A rocket carrying the orbiter blasted off from the space centre on the remote southern island of Tanegashima.
Over the course of a year, the orbiter will gather data on the Moon's origin and evolution.
Japanese scientists say it is the most complex lunar mission since Nasa's Apollo programme in the 1960s and 70s, when astronauts walked on the Moon.
"We successfully launched the rocket and released the orbiter from the rocket," said Eriko Sunada, a spokeswoman for the Japan Aerospace Exploration Agency (Jaxa) said.
The three-tonne probe is called Selene, the Selenological and Engineering Explorer.

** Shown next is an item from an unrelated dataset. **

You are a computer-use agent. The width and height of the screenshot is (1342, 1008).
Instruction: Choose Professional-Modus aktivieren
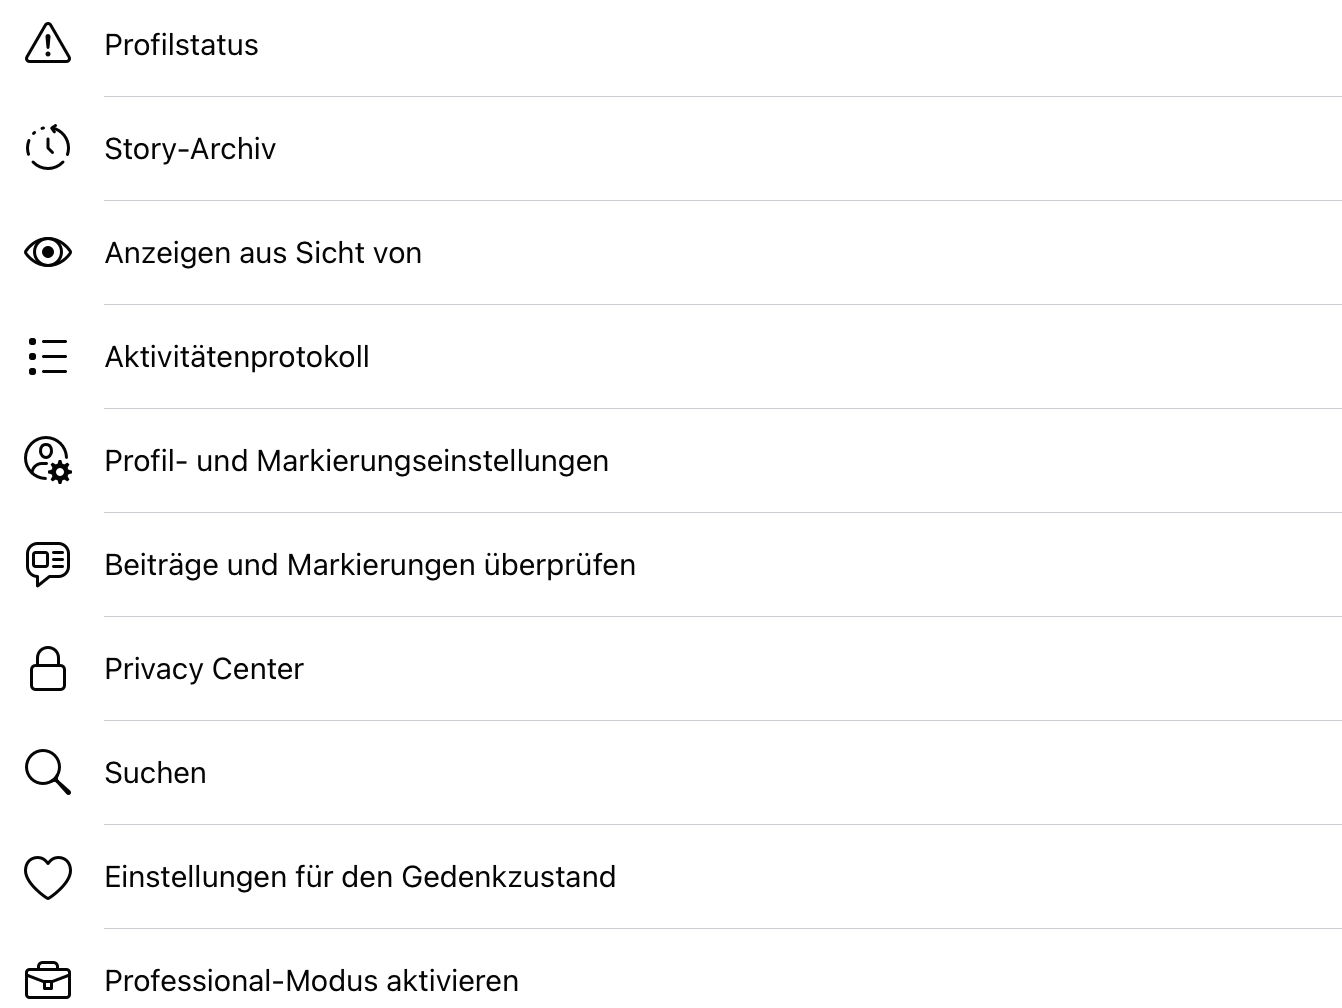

It has been nicknamed Kaguya, after a princess in a folk story who ascended to the Moon.
The probe will orbit the Earth before travelling the 380,000km (237,500 miles) to the Moon.
There the main orbiting unit and two smaller satellites will be positioned 100km (60 miles) above the surface of the Moon.
They will collect data on its geology, topography and environment, Japan's space agency said.
The launch is four years behind schedule due to launch failures and technical glitches.
Jaxa has been trying to expand its activities and is aiming to achieve manned space flight.
But its programme suffered a setback in 2003 when it had to scuttle a satellite after a rocket launcher failed to separate properly.